You need to fill out application forms to the Agency you are submitting to so they have the protection if the product is damaged during testing that the liability does not fall on their shoulders.  Also, most agencies consider your product proprietary information and will not disclose any information about your product to anyone else without your permission.  If you read a contract and the proprietary clause is not included you may want to go to another Agency to prevent disclosure to your competitors that your device is being tested and anything about the construction.

Also, there are usually agreements giving the Agency the right to inspect your production facility once you are certified.  This is so they can follow-up on the product when under production to make sure it is being built the way you presented it to them originally.

Technical information to be supplied can include schematics; voltage maps; block diagrams; Isolation diagrams; parts lists; safety critical component lists; copies of certifications of components; construction diagrams of transformers, motors, power supplies; etc.

7) Depending on the Agency you go to and your past history with that Agency, you may need to pay anywhere from 0% to 150% of the project fees up-front.  One of the reasons an Agency may want more than 100% up-front is if there are travel expenses that are above and beyond the quoted amount.  In addition to the up-front money, most Agencies want a purchase order to bill against for the project.  Also, it is important to realize not all services are typically considered part of a quote such as travel expense, travel time, copying, photos, shipping, etc.

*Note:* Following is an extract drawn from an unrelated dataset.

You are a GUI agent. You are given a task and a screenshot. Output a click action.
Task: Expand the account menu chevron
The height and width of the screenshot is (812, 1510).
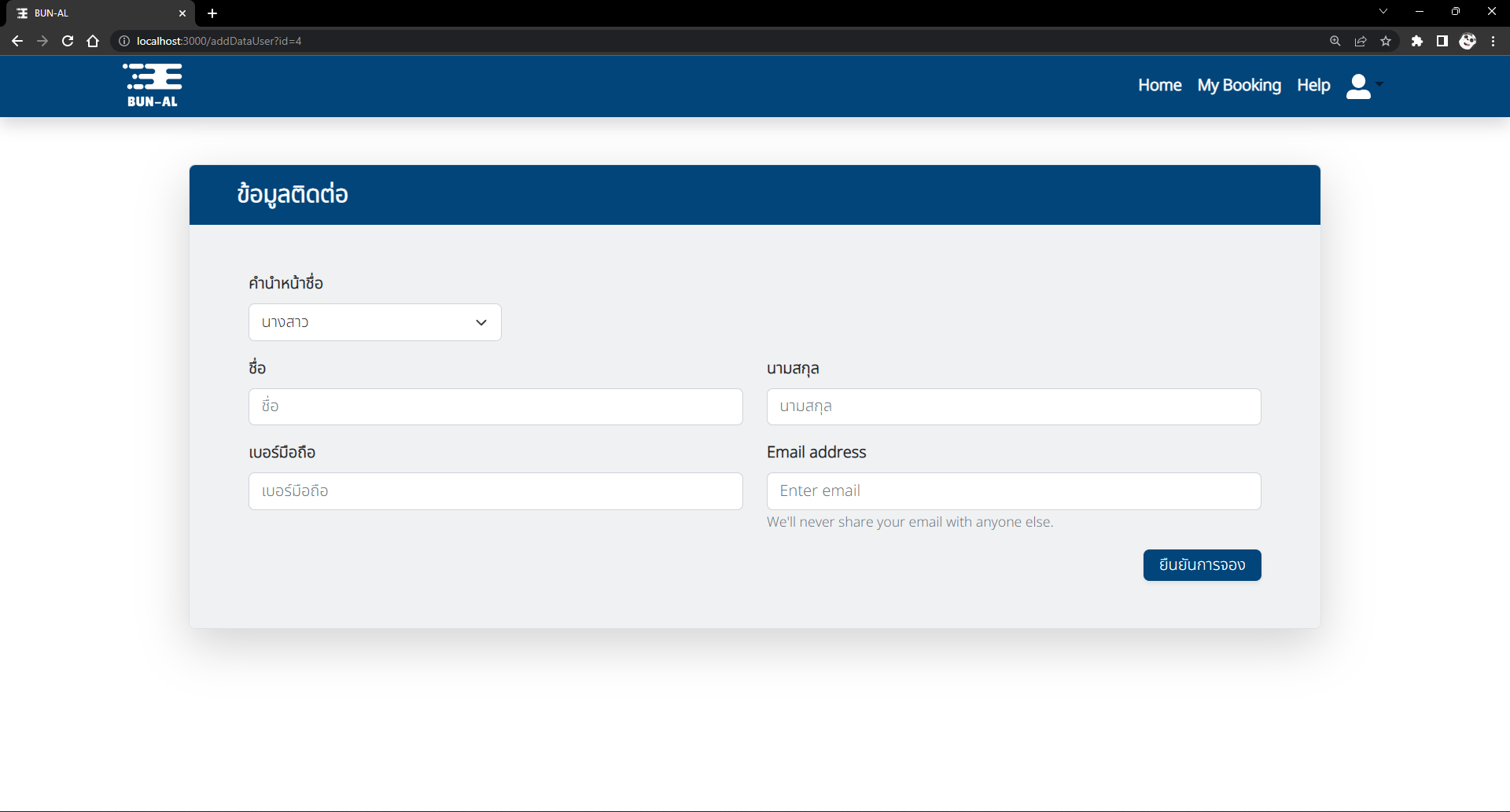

Now that you’ve done your preparatory work, given the Agency your fist born (prototypes and money), how long will it take before you know you are successful?  This question is a loaded one because there are so many factors.  If you designed the product completely correct per the standard, provided all the correct info, money, forms, etc, depending on the category and amount of test time, a project could take as little as 4 weeks or over a year for approval. Usually if everything is in order, it should take from 1-1/2 to 3 months.

The key to a successful project is to do all the preparatory work before starting the project to avoid costly re-designs.  There is no substitute for experience in leading to a safe, affordable, and speedy product approval.